A Costly Mistake at Work From Which I Learned

February 16, 2018

 

 

Sometimes, I think this would have saved me from big, big mistakes: with my family, with my significant other, and in my career.

 

Most of the times, I remember those missteps and I can proudly say that I have learned from them. Failure is a painful path to success, and if you are smart enough, you learn from it and avoid it. Other times though, I kept making the same mistake more than just once.

 

I remember having a few months working as part of an organization when my boss took me out of the office for the first time to discuss the implications when I got the wrong materials for a customer’s Purchase Order: the high costs, the time invested, the inventory and other losses associated with it.

 

She showed herself worried and upset but remained open to listen to my explanation: I was just trying to fulfill the customer’s order but since I was not too familiar with the items and products, I mistakenly ordered the wrong materials.
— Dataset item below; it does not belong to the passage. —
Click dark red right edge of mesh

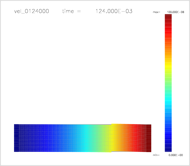pos(149,138)
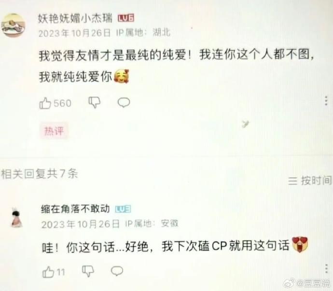
Task: Like the reply with 11 likes
Action: pos(48,272)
We kept talking for a while and she mentioned her expectations on my performance, I also let her know about the expectations I had set on the team, and I made a commitment to pay more attention to detail, so this wouldn’t happen again.

 

Long story short, after a few months I continued to “fail” and make mistakes. It was not for the same reason but for different ones. We kept having the same conversations and we both were frustrated.

 

I could not understand what was wrong with me, I loved the job, but I could not deliver what I was expected to. It really was a hard time.

 

If I only knew what I now know I would probably have saved myself from being scolded while I just stood still. I would have saved money to the company and I would have saved time for everyone involved!

 

I learned how to deal with stressful situations, how to find resolve, and how to recognize a client’s tantrum from a real issue and most importantly, I learned not to take things personally.

 

I’m more than grateful for the whole situation; it was a long learning curve, but it was also one of the greatest places I’ve worked in.

 

Now, I’m thankful for the opportunity that I was given. The patience and trust that my boss showed me. But above everything, she saw the potential in me since day one. It took a while but in the end, we did it.